DATA640 – Advanced Predictive Modeling, SAS Enterprise Miner, Analytics Project - Statistics Assignment Help

Download Solution Order New Solution
Assignment Task -                 
 

Advanced Predictive Modeling
1-Include the previous description (improved or modified as required) of the variables in the data sets, the number of cases, etc. Include a screenshot of the data (not all cases need to be shown, but be sure all relevant variables are visible).   Provide a clear description of the purpose of the models being developed.

2-Cleanse and modify the data (if necessary) by removing errors, imputing missing values (as appropriate), transforming the variable distributions as necessary, and creating and selecting appropriate variables.   You may use the same section from assignment 1 (with any necessary improvements or modifications).  Investigate and discuss any “feature engineering” done for the data set.


2-Outline and explain the predictive models developed. Outline prediction models developed. There should be at least two models developed for each of the model types (bagging, boosting, random forest, gradient boosting). Vary the appropriate parameters of the models accordingly. Provide a table outlining the models developed (without results) which denotes aspects that differentiate the models (i.e., the differences in the models). 
  
3-The imbalanced target variable must be addressed and accounted for using one or more of the three methods outlined in the classroom resources (e.g., balancing the data set, utilizing a cost function, changing the cutoff criterion). Explain your approach for adjusting for the imbalanced target distribution.

4-Assess the resultant models. Provide a complete assessment of all of the different models created.  Include all relevant aspects of the model assessment in a clear table, labeled accurately. Explain clearly insights and results gleaned from the table.  Compare the Ensemble models with previously created models from assignment 1.


5-Conclusions and takeaways. Provide specific and concise conclusions about the analytics project to include identification of the “champion” model and why.

 

This DATA640 -Statistics Assignment has been solved by our Statistics Experts at My Uni Paper. Our Assignment Writing Experts are efficient to provide a fresh solution to this question. We are serving more than 10000+Students in Australia, UK & US by helping them to score HD in their academics. Our Experts are well trained to follow all marking rubrics & referencing style.

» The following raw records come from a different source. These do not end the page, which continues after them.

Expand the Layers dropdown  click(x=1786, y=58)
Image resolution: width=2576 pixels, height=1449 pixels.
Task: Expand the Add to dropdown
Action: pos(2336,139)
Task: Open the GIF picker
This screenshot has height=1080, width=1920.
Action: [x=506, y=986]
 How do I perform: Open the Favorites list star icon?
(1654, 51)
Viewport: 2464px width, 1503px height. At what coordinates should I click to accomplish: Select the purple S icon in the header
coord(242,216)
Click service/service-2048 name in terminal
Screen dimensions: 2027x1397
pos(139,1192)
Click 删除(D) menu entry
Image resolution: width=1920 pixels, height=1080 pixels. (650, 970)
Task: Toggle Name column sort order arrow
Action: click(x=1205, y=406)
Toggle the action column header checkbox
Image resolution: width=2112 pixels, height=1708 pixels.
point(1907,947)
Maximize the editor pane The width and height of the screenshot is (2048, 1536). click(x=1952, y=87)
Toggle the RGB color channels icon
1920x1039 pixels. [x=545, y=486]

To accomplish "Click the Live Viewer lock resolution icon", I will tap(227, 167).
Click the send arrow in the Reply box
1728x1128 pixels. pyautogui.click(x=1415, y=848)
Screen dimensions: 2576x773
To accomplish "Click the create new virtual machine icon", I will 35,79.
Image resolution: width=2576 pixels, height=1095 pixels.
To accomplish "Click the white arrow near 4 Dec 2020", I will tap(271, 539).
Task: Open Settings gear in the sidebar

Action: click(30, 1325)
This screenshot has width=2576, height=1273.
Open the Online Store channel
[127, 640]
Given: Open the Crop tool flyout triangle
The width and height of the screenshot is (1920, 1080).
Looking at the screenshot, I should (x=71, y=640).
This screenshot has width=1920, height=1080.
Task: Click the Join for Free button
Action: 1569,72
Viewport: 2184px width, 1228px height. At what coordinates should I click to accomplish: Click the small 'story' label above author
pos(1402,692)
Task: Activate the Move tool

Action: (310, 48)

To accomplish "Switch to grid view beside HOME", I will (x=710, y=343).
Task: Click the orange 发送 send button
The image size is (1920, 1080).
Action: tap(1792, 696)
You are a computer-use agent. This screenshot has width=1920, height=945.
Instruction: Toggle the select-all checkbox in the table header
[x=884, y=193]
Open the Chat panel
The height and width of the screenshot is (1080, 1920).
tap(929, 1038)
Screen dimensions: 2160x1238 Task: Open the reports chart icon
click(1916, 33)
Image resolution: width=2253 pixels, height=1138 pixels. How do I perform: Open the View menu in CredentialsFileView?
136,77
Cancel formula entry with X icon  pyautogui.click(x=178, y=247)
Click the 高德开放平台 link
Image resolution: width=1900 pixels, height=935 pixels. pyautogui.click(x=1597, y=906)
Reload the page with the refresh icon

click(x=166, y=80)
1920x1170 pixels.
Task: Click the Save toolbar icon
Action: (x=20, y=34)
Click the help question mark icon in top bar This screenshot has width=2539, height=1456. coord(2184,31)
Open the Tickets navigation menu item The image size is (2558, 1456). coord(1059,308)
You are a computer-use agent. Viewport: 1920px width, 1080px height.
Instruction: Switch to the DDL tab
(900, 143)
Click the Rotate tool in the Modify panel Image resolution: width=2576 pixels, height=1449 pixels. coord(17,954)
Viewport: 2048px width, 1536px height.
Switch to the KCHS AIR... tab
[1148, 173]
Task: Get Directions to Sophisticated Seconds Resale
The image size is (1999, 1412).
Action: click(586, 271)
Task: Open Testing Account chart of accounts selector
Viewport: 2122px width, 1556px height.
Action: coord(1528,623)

Be it a used or new solution, the quality of the work submitted by our assignment Experts remains unhampered. You may continue to expect the same or even better quality with the used and new assignment solution files respectively. There’s one thing to be noticed that you could choose one between the two and acquire an HD either way. You could choose a new assignment solution file to get yourself an exclusive, plagiarism (with free Turnitin file), expert quality assignment or order an old solution file that was considered worthy of the highest distinction.

Get It Done! Today

Country
Applicable Time Zone is AEST [Sydney, NSW] (GMT+11)
+

Every Assignment. Every Solution. Instantly. Deadline Ahead? Grab Your Sample Now.